- Supplied text -

Background Several studies have employed immunohistochemistry to detect Her2/neu overexpression in urothelial carcinomas, yielding a tremendous range of positive expression rates. Few studies have examined Her2 status in non-muscle invasive bladder cancer (NMIBC) using fluorescence in situ hybridisation (FISH).
Aim To evaluate Her2 amplification in NMIBC (Ta/T1), to correlate the findings with recurrence and progression, and compare the Her2 status between primary and progressive tumours.
Methods FISH and immunohistochemistry for Her2/neu were performed on tissue arrays consisting of 36 papillary urothelial neoplasms of low malignant potential (PUNLMPs), 190 low grade urothelial carcinomas (LG-UCs) and 178 high grade urothelial carcinomas (HG-UCs). 32 cases with specimens of both primary and progressive tumours (from Ta/T1 to T2–4) were included for comparative analyses.

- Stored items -

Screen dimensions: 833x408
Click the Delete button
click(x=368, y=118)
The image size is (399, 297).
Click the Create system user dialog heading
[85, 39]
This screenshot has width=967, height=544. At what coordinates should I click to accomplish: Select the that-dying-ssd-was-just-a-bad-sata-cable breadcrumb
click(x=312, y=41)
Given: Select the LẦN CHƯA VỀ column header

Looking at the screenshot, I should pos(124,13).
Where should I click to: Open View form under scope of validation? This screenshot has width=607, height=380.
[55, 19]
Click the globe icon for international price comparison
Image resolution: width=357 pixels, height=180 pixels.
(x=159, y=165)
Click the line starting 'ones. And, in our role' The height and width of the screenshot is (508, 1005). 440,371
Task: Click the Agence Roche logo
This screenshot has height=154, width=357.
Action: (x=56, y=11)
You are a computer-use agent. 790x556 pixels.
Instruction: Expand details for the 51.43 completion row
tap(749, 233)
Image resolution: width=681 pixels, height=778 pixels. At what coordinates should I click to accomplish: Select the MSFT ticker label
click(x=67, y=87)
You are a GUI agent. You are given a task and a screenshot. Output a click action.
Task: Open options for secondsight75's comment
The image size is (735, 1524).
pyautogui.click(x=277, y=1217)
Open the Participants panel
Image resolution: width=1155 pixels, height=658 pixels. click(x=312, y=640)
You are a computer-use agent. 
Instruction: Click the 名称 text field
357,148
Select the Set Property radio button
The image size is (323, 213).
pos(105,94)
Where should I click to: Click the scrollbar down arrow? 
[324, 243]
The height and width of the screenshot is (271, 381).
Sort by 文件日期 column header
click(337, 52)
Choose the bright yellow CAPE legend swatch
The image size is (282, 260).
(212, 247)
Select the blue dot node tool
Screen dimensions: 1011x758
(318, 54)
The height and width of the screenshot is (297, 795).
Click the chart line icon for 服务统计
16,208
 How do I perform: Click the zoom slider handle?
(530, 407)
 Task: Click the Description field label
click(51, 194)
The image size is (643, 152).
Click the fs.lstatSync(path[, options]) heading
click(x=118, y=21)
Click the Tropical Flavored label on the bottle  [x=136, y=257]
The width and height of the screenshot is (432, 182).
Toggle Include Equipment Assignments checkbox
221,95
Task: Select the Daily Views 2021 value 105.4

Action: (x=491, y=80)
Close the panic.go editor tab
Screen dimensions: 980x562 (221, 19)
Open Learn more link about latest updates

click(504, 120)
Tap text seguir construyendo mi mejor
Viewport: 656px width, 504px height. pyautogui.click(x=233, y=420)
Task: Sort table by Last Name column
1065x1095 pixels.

- Work to complete -
• 1. Rewrite the paragraph of the Her2 bladder cancer text that begins "Methods FISH and immunohistochemistry" as a short bulleted list, keeping its main facts.
• 2. According to the Her2 bladder cancer text, how many high grade urothelial carcinomas were on the tissue arrays?
• 3. Resume the Her2 bladder cancer text after its last sentence.

- Results for the exercise -
• 1.
- FISH and immunohistochemistry for Her2/neu were run on tissue arrays.
- The arrays held 36 papillary urothelial neoplasms of low malignant potential (PUNLMPs), 190 low grade urothelial carcinomas (LG-UCs), and 178 high grade urothelial carcinomas (HG-UCs).
- 32 cases with specimens of both primary and progressive tumors (from Ta/T1 to T2–4) were included for comparative analyses.

• 2. 178

• 3.
Results 16 HG-UCs (9.0%) showed Her2 gene amplification while none of the PUNLMPs and LG-UCs showed this aberration. There was 100% concordance in the status of Her2 amplification between primary and progressive lesions. Immunohistochemistry and FISH results were in closest agreement when overexpression was defined as 50% of tumour cells showing immunoreactivity. The cumulative incidences of recurrence and progression in Her2-amplified HG-UC were significantly higher than in those without amplification.
Conclusions A subset of high-grade NMIBCs contain Her2 amplification and are associated with markedly aggressive behaviour. Her2 diagnostics are valuable for distinguishing patients who require diligent surveillance and would potentially benefit from anti-Her2 therapies.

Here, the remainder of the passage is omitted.